The insularity issue, which underscores so much of the innovation problem, has reached a boiling point. One of Japan's leading business papers, The Nikkei, published a piece earlier this year describing how a senior executive at Sanyo Electric had an idea similar to the iPod back in 1997; when he tried to form an alliance with Apple to explore the technology, his company's own chairman refused. Today, the story noted, Sanyo is struggling to survive. The paper went on to point out that Japanese electronics companies depend to a large degree on sales to regulated industries and the government. The world's second biggest market, protected by the Japanese language and its own cloistered standards, offers many companies a profitable sanctuary. But, as the article concluded, Japanese companies must ultimately "face globalization."

Of course, Japan's obsessive, incremental approach to innovation is a perfectly good way to run some companies. Japanese steelmakers have a proprietary technology that makes their high-tech steel untouchable by Korean and Chinese competitors. They keep trying to close the gap, but the Japanese, given their extraordinary attention to detail, could very well manage to keep a few steps ahead—enough to maintain crucial comparative advantage.
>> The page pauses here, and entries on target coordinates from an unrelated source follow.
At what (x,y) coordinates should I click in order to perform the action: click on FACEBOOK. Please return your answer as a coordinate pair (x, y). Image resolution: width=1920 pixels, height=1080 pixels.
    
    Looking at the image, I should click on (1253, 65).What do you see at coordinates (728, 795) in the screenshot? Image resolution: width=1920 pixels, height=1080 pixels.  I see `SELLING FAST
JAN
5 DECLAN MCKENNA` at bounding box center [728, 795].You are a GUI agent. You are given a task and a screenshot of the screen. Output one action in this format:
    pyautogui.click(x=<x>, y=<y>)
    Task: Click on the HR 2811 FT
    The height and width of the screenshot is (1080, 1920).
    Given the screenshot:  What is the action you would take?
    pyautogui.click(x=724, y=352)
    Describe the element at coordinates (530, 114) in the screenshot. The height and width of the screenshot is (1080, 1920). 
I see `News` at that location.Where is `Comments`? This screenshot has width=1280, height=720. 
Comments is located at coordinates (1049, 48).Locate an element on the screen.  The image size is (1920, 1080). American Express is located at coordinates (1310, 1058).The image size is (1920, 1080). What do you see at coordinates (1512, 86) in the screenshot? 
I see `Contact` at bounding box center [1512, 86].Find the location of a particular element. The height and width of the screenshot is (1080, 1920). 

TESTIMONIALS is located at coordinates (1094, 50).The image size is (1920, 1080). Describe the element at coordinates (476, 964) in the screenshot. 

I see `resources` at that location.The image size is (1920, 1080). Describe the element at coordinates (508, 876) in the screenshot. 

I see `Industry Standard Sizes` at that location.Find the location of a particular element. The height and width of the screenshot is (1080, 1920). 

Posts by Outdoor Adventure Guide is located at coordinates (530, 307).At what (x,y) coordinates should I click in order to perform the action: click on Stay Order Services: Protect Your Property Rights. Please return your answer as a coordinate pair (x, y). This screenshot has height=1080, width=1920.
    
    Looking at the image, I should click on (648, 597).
Japan abounds with this sort of almost artisanal industrial company. Toyota's famous production philosophy of kaizen, or continuous improvement, is perhaps the ultimate example—a system where workers are constantly proposing small improvements that perpetually bring the manufacturing process closer to perfection. Over the short term, says Fujimoto, Japan shouldn't be afraid to maintain focus on those areas where it truly excels. But over the longer term, he warns, something will have to give. Growth industries, like technology, aren't about incremental improvement—they are about making big bets, and finding the next new new thing.

At this point, it is worth taking another look at the cautionary tale of DoCoMo. Today it is trapped in a domestic market with a diminishing population, watching as its nimbler rivals at home grab an ever-bigger piece of the shrinking mobile pie. Its only hope for decisive growth would have been to leapfrog into the global market. But it didn't happen, thanks mainly to the company's limited cultural horizons and unimaginative management. Just three years ago the value of DoCoMo's shares amounted to about 10 times that of Nokia's. Today Nokia (based in Finland, with a population of 5 million versus Japan's 127 million) has a market capitalization more than double that of DoCoMo's. That puts Nokia in the realm of other global giants like Apple, Google and Vodafone. And just look at who tops the list: China Mobile.

This drives home the point that the lesson for "them" (the Japanese) isn't necessarily that they should be more like "us" (the Americans). It's merely to warn that some serious adjustments might be in order. Over the next century, disruptive innovations won't be coming only from countries like the United States. They'll also be emerging from dynamic, hungry, rising economies that offer plenty of room for risk-taking, flights of fancy and cross-border synthesis. If the Japanese want to be a part of that club, they'll have to revamp not only how they think about technology, but how they think about themselves.